• _PROVIDED INFORMATION_:
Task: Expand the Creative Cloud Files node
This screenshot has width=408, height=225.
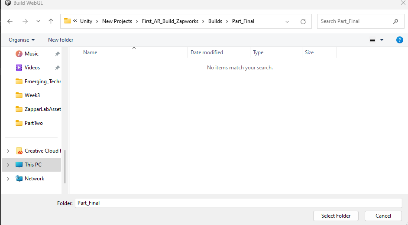Action: pyautogui.click(x=8, y=151)
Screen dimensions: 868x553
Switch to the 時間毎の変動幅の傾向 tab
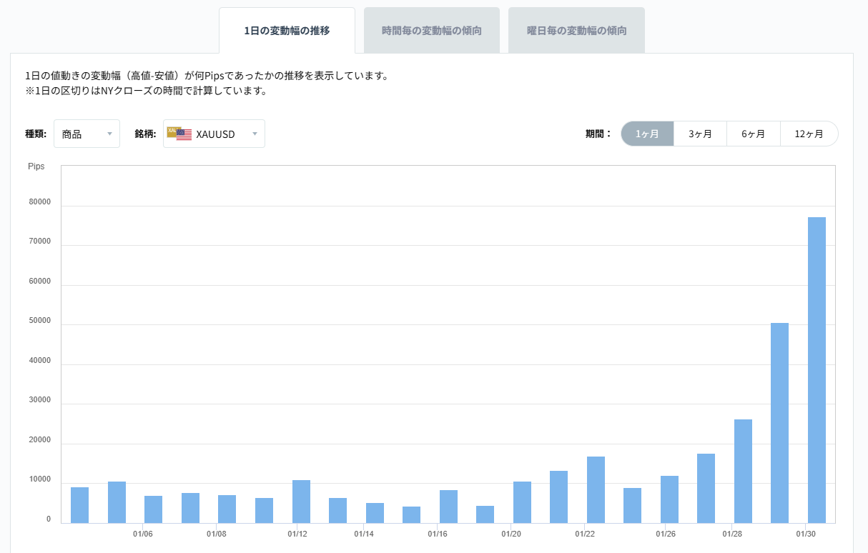pos(432,30)

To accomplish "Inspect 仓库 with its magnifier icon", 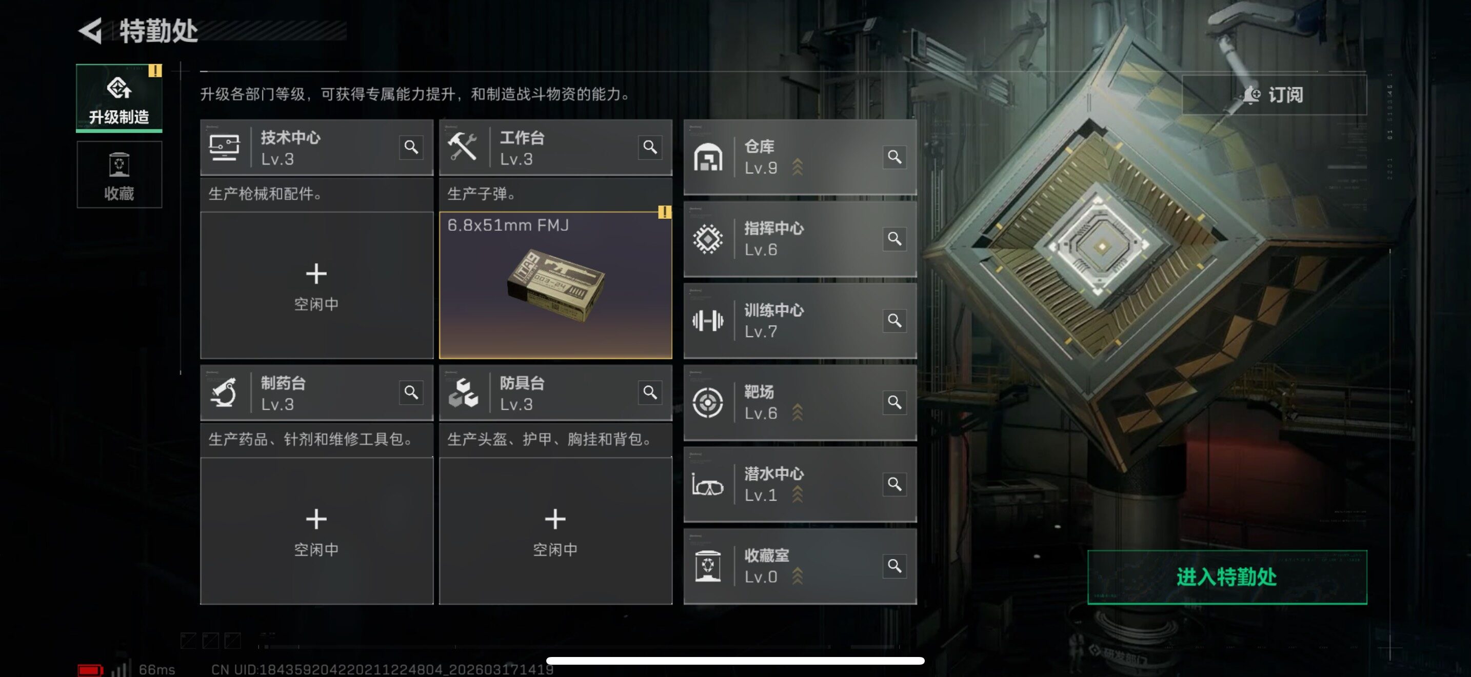I will click(894, 157).
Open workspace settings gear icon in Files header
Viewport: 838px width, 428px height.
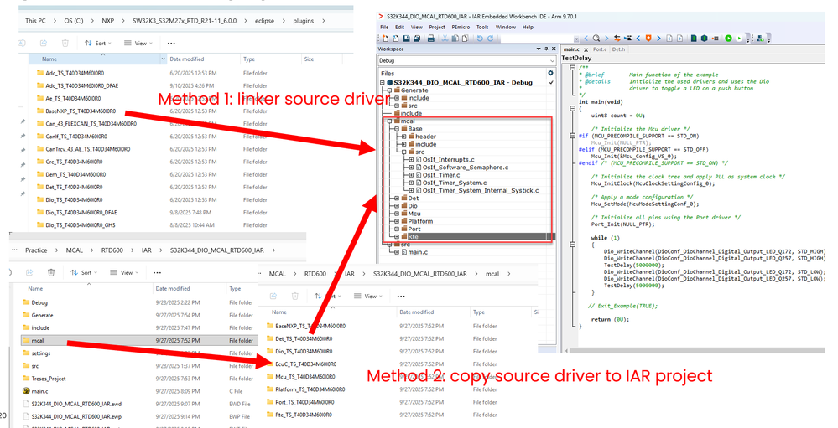(550, 73)
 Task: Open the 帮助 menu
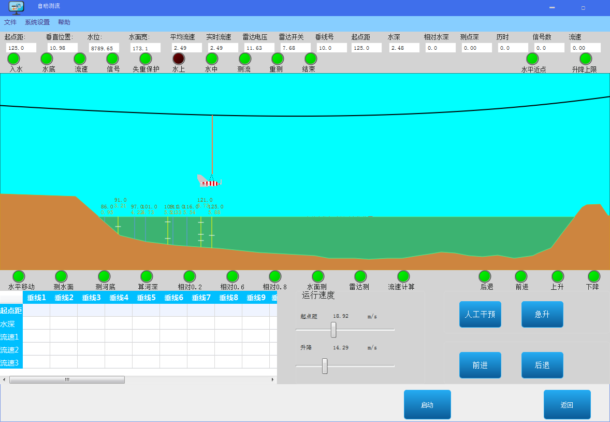click(64, 22)
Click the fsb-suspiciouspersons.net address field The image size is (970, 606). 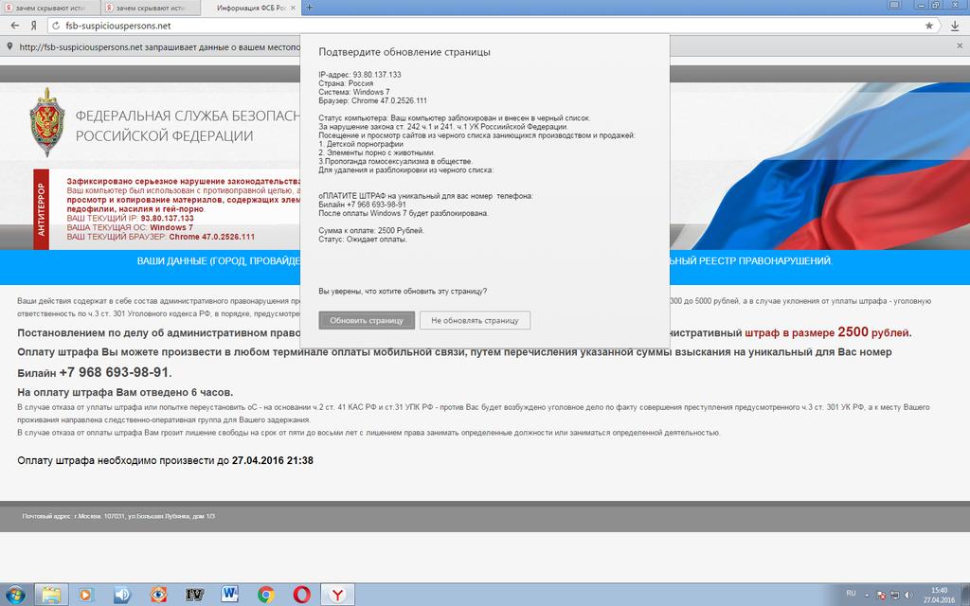coord(474,26)
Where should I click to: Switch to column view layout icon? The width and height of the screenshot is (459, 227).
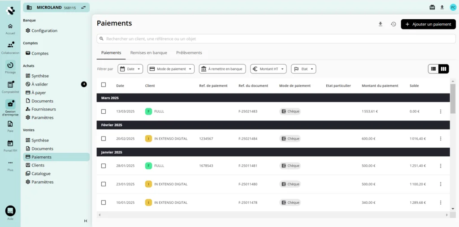tap(443, 69)
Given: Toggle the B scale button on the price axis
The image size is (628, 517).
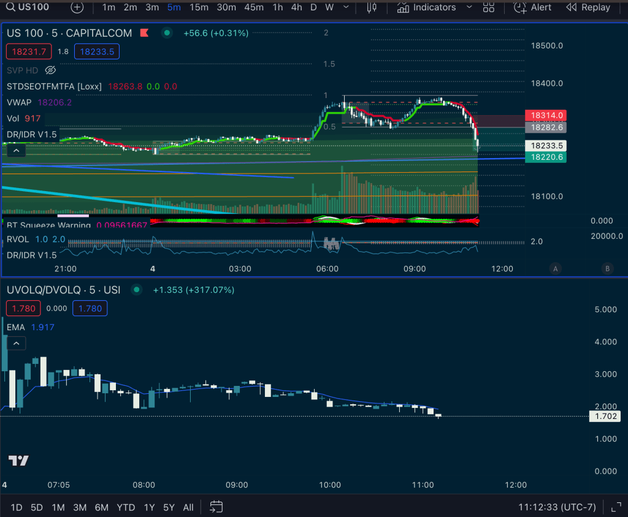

• _WHAT NEEDS TO BE DONE_: Check the listing for the word "Files". Show each line that has it.

• _ANSWER SPACE_:
Task: Expand the Creative Cloud Files node
Open workspace settings gear icon in Files header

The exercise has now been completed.